-------- RECORDS SUPPLIED
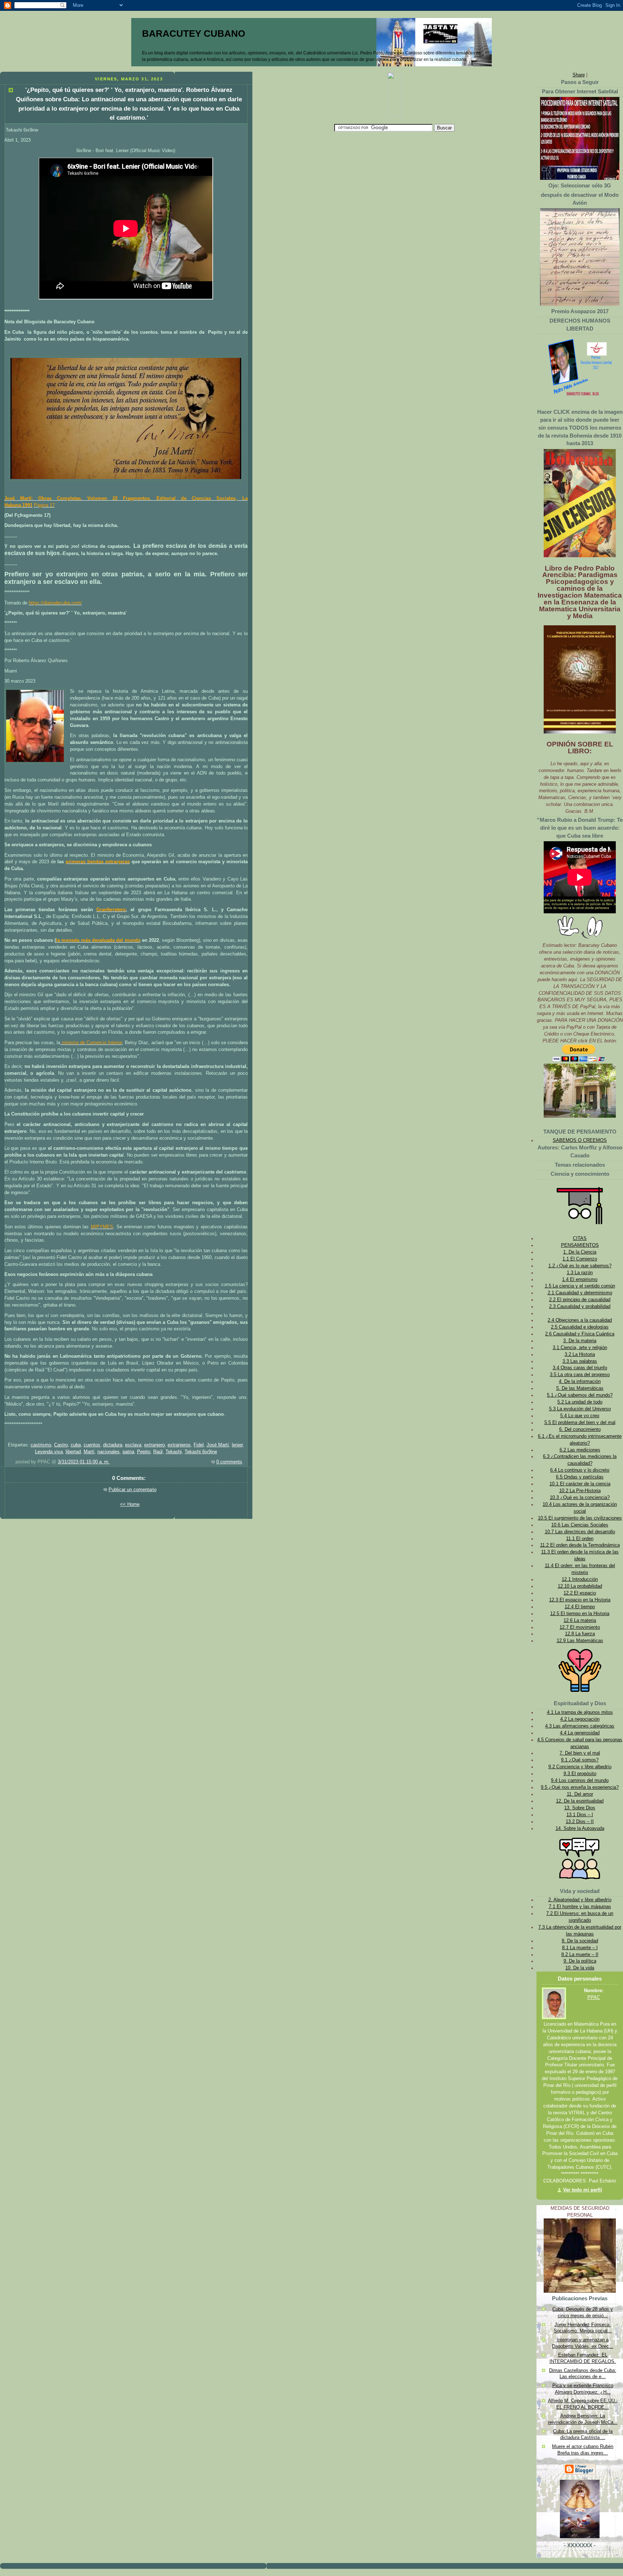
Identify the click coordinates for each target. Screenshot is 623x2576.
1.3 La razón (580, 1272)
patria (128, 1451)
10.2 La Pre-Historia (580, 1490)
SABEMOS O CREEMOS (580, 1140)
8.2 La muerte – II (579, 1954)
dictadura (112, 1444)
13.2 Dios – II (580, 1821)
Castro (61, 1444)
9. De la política (580, 1961)
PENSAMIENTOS (580, 1245)
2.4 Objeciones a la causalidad (580, 1320)
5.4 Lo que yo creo (579, 1415)
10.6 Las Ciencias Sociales (579, 1525)
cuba (76, 1444)
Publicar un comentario (132, 1489)
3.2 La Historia (580, 1354)
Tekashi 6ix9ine (201, 1451)
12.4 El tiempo (580, 1606)
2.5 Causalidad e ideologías (580, 1327)
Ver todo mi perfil (582, 2190)
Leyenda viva (49, 1451)
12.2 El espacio (580, 1593)
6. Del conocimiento (580, 1429)
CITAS (580, 1238)
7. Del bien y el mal (580, 1753)
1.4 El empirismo (579, 1279)
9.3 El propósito (580, 1773)
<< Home (130, 1504)
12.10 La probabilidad (580, 1586)
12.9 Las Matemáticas (580, 1640)
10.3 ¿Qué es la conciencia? (580, 1497)
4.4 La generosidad (580, 1732)
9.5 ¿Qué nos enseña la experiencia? (580, 1787)
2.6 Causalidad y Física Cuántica (579, 1333)
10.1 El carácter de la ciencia (579, 1483)
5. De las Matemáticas (580, 1388)
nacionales (108, 1451)
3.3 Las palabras (579, 1361)
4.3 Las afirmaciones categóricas (579, 1726)
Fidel (199, 1444)
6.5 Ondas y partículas (580, 1477)
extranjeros (179, 1444)
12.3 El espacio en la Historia (579, 1599)
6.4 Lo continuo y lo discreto (579, 1470)
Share (579, 74)
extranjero (154, 1444)
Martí (89, 1451)
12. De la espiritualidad (580, 1801)
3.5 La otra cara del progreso (580, 1374)
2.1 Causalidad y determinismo (580, 1292)
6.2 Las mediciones (580, 1450)
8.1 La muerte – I (580, 1947)
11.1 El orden (579, 1538)
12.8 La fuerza (580, 1633)
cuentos (92, 1444)
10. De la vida (579, 1967)
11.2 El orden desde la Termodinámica (580, 1545)
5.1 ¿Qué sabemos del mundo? (580, 1395)
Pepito (143, 1451)
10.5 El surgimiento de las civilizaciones (580, 1518)
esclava (133, 1444)
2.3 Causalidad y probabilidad (579, 1306)
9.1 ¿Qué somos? (579, 1760)
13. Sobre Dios (579, 1807)
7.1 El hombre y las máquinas (580, 1906)
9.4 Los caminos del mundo (580, 1780)
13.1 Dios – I (579, 1814)
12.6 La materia (580, 1620)
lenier (237, 1444)
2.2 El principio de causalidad (579, 1299)
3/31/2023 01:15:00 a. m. (84, 1461)
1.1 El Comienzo (579, 1259)
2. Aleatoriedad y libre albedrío (579, 1899)
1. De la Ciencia (579, 1252)
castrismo (41, 1444)
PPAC (593, 1997)
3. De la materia (579, 1340)
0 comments (229, 1461)
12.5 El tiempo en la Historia (579, 1613)
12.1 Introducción (580, 1579)
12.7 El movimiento (580, 1627)
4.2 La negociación (580, 1719)
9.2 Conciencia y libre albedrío (579, 1766)
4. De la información (580, 1381)
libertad (73, 1451)
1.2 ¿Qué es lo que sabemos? (579, 1265)
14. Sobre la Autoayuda (580, 1828)
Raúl (158, 1451)
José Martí (218, 1444)
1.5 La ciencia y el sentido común (580, 1286)
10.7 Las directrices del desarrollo (580, 1531)
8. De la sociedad (580, 1940)
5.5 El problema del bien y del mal (579, 1422)
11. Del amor (580, 1794)
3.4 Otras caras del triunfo (580, 1367)
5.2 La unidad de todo (579, 1402)
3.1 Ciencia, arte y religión (580, 1347)
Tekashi (173, 1451)
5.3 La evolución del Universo (580, 1408)
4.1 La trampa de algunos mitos (580, 1712)
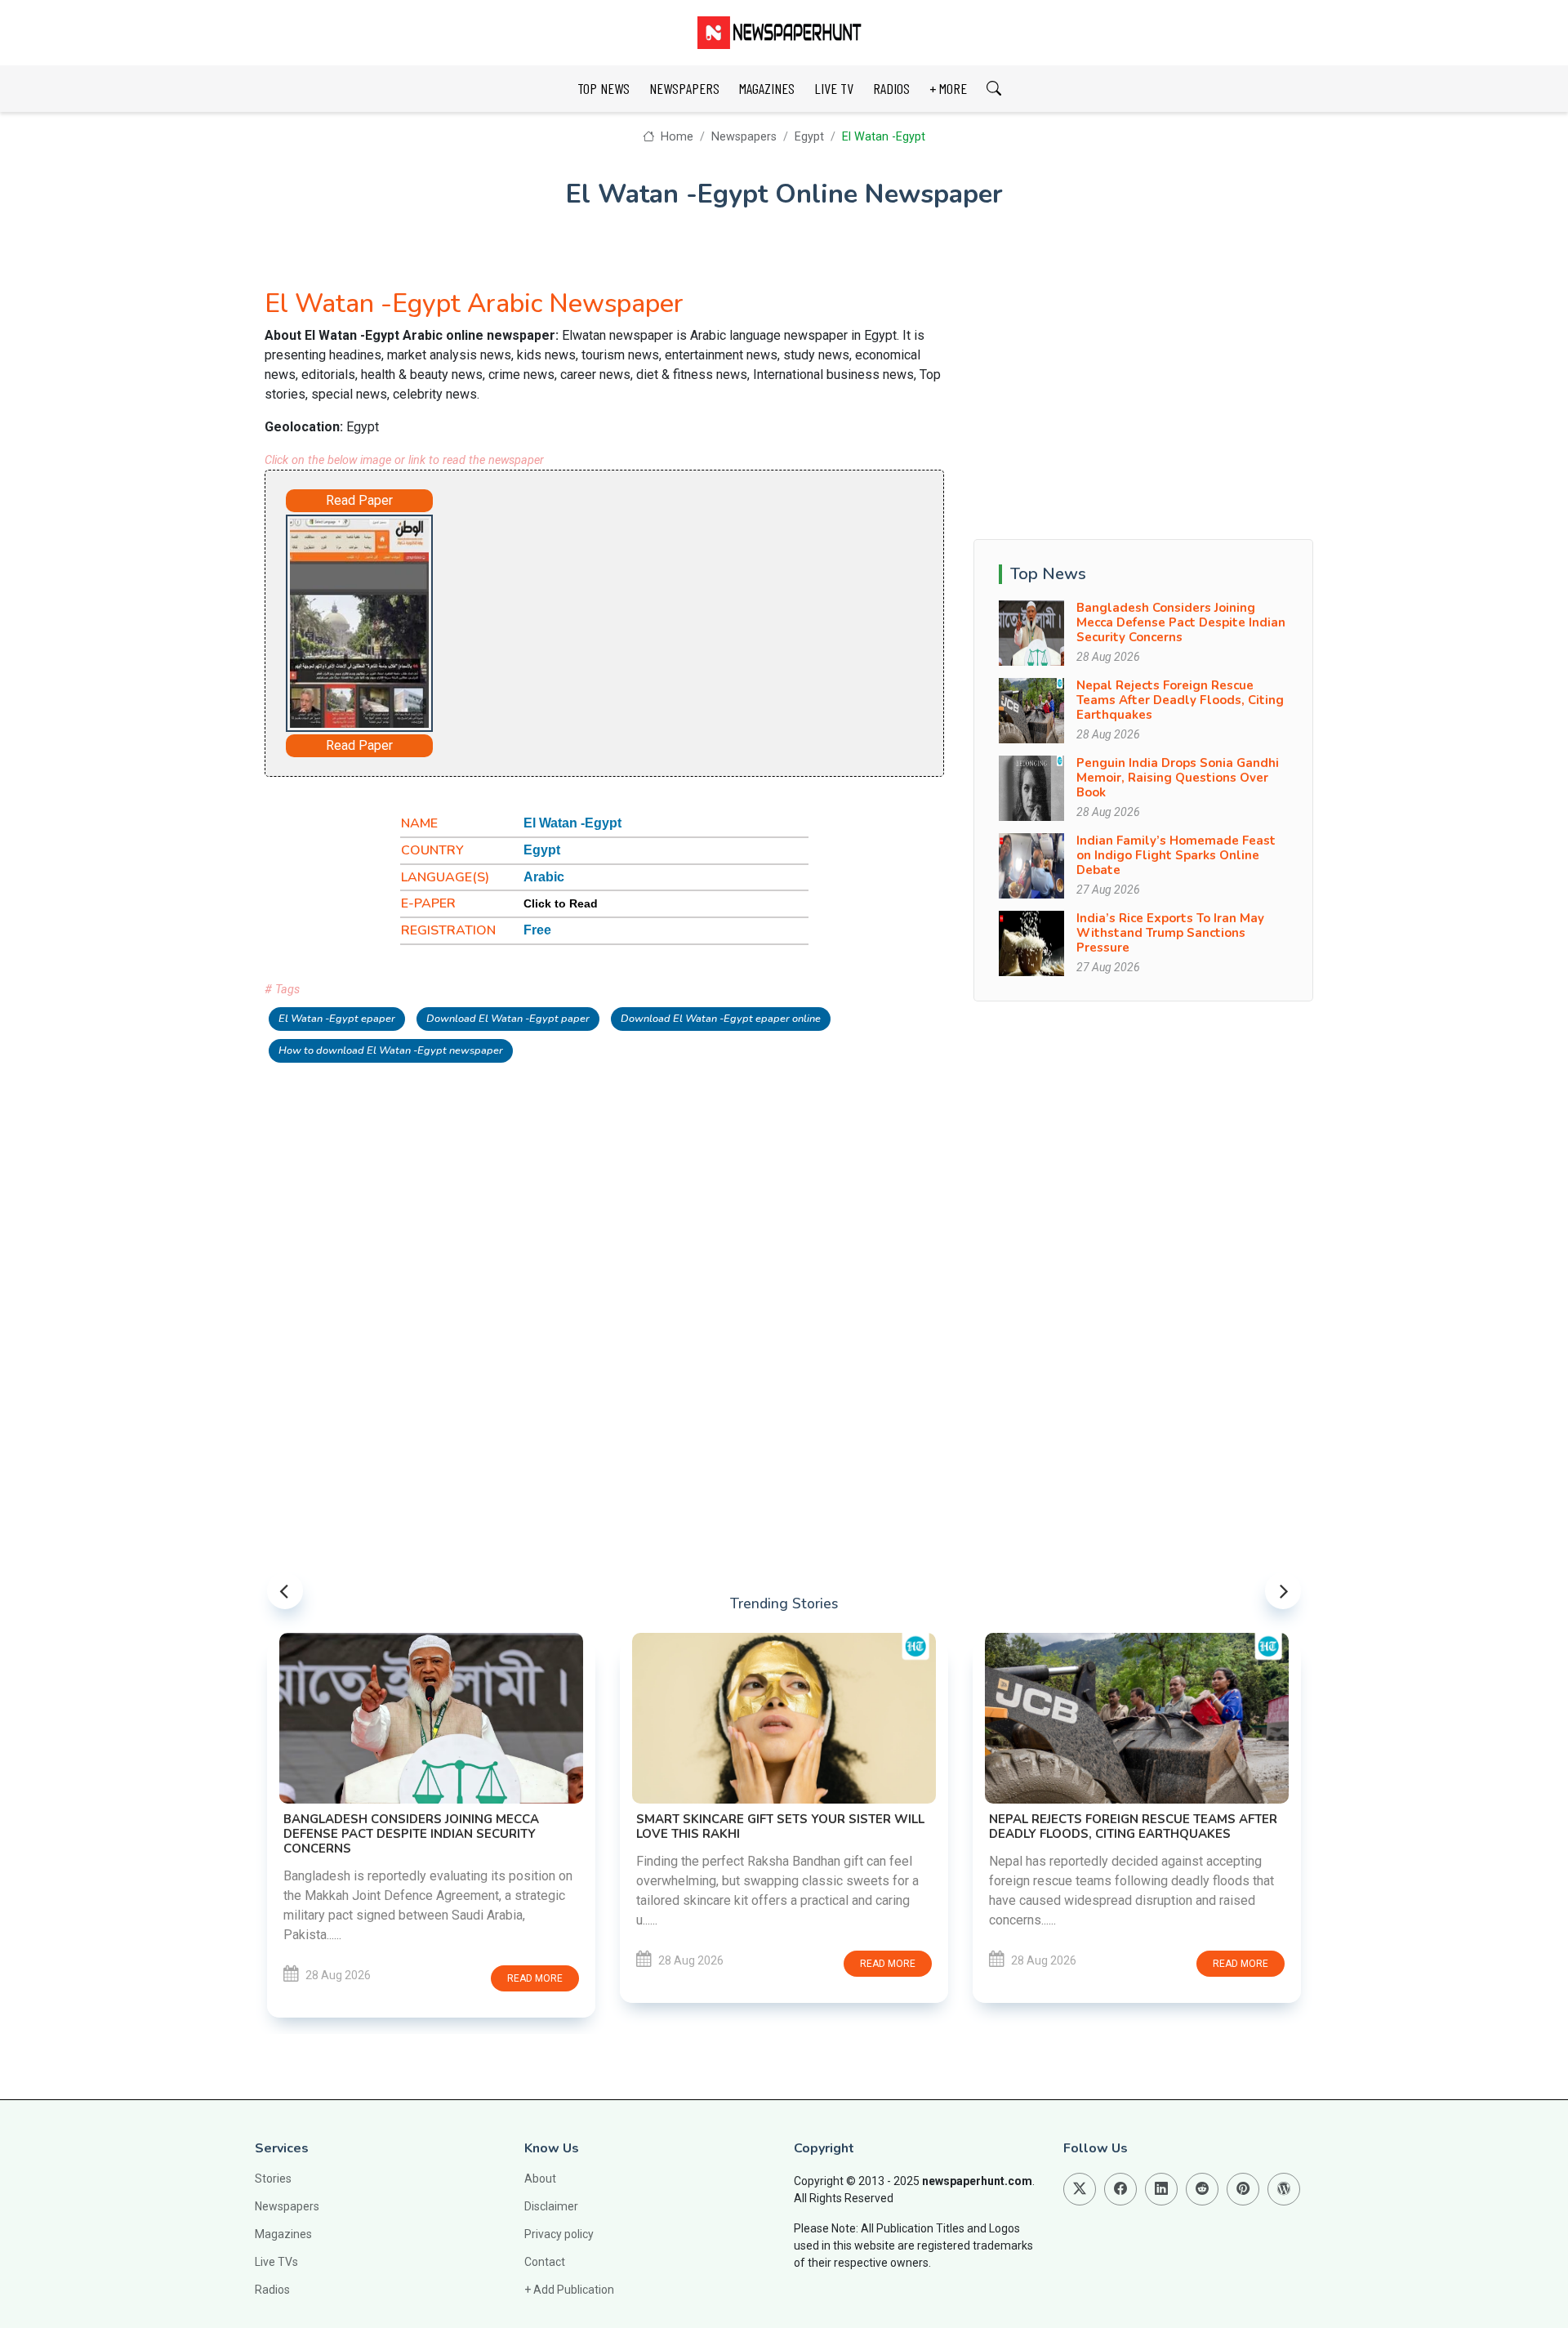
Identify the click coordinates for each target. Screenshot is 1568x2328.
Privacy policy (559, 2234)
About (540, 2178)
----------------
* _HOW TO COMPLETE THIS TASK_: Beginning with the line that contains "9.2 Conciencia y libre albedrío (579, 1766)" in the data above, please copy each line exactly until the last line, both ends included, skipping any pictures.

* _ANSWER SPACE_:
9.2 Conciencia y libre albedrío (579, 1766)
4. De la información (580, 1381)
libertad (73, 1451)
1.2 ¿Qué es lo que sabemos? (579, 1265)
14. Sobre la Autoayuda (580, 1828)
Raúl (158, 1451)
José Martí (218, 1444)
1.5 La ciencia y el sentido común (580, 1286)
10.7 Las directrices del desarrollo (580, 1531)
8. De la sociedad (580, 1940)
5.5 El problema del bien y del mal (579, 1422)
11. Del amor (580, 1794)
3.4 Otras caras del triunfo (580, 1367)
5.2 La unidad de todo (579, 1402)
3.1 Ciencia, arte y religión (580, 1347)
Tekashi (173, 1451)
5.3 La evolución del Universo (580, 1408)
4.1 La trampa de algunos mitos (580, 1712)
Identify the click coordinates for each target. Screenshot is 1568x2328.
Privacy policy (559, 2234)
About (540, 2178)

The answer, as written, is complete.